Talks and Performance
Founded and co-directed by Tomoko Sugawara and August Denhard, the Eurasia Consort brings together two specialists in the ancient musical traditions of East Asia, the Middle East, and Europe. Through their research, teaching, and performances, they seek a common understanding of the world’s great music traditions along the ancient Silk Road.
The Silk Road was an interlocking trade route that connected to the Far East, Central Asia, the Middle East, North Africa and Europe. For about 1,000 years it was a conduit not only for trade, but for religions, ideas, innovations, and music.

● **DATASET EXCERPTS**
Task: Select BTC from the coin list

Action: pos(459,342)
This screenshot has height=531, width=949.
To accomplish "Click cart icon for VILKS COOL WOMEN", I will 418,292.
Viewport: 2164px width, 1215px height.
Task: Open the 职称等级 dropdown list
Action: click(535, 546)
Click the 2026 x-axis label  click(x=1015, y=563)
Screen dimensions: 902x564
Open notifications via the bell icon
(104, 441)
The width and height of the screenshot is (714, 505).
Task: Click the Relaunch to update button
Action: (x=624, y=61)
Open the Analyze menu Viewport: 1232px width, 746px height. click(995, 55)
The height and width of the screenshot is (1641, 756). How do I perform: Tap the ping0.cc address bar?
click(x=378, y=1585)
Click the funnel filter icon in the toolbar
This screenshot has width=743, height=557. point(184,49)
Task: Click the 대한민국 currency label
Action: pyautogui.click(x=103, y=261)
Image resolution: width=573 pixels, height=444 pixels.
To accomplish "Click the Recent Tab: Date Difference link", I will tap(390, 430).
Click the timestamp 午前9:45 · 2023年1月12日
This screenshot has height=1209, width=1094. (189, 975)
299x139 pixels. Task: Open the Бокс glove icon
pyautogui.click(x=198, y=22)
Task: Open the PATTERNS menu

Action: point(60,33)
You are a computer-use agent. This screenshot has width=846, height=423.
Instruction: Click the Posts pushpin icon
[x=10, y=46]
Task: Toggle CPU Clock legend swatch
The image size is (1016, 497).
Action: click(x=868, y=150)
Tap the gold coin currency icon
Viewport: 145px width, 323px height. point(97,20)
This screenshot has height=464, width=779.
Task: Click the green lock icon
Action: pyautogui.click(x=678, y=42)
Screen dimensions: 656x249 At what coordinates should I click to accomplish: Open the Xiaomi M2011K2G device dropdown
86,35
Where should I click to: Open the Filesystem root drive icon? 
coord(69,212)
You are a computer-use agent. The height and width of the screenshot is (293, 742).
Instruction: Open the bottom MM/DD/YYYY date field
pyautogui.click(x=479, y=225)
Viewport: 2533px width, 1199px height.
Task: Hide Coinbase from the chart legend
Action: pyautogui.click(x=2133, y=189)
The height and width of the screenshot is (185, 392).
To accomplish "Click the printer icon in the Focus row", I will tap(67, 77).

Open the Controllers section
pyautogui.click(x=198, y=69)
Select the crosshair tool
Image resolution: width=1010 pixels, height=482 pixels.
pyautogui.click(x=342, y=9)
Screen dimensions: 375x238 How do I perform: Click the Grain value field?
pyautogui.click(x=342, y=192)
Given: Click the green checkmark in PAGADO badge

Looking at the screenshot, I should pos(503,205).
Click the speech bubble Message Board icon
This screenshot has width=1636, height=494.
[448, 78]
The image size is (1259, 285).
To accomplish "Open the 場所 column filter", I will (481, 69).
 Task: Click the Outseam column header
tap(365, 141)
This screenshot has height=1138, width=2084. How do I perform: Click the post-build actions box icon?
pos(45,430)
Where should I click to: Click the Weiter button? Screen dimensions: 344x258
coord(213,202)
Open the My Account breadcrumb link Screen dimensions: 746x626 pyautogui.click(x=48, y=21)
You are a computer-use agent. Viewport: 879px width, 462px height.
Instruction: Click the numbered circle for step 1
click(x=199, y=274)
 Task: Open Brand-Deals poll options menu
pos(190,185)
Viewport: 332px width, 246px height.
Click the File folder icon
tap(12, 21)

● **REQUIRED WORK**
Continue the piece on the Eurasia Consort and Silk Road music, picking up right after its last sentence.

● **ANSWER TO THIS TASK**
During the Tang Dynasty, the Chinese court loved foreign music, in particular Sogdian music and dance. Sogdians were merchants who controlled trade on the Silk road. From their homeland north of Iran they had set up trading colonies in China. Their masculine dance with high jumps was known as “the Sogdian whirl.” Its music was played by small ensembles comprised of harp, lute. flute and drums. These are shown on many sixth-century Sogdian sarcophagi, and wall paintings, in China.
Tang Dynasty music manuscripts have survived in Japan and China. It is from the first millennium. By comparison, the oldest Middle Eastern music is relatively recent (the 13th century), and so is the Ottoman repertoire.
The concert imagines sounds of the ancient Silk Road, taking the listener from the caves at Dunhuang, continuing through the Middle East, and arriving in Europe. Musical instruments such as various versions of the ones being played today – harp, lutes, flutes and percussion – no doubt made the journey as well.
The Eurasia Consort:
Tomoko Sugawara: Ancient Harp, Kugo
August Denhard: Medieval Lute
Program
Talk “Tang Dynasty Court Music”
Tang Dynasty Music:
Ruy Niang 如意娘
Sui Guzi 水鼓子 (kugo solo)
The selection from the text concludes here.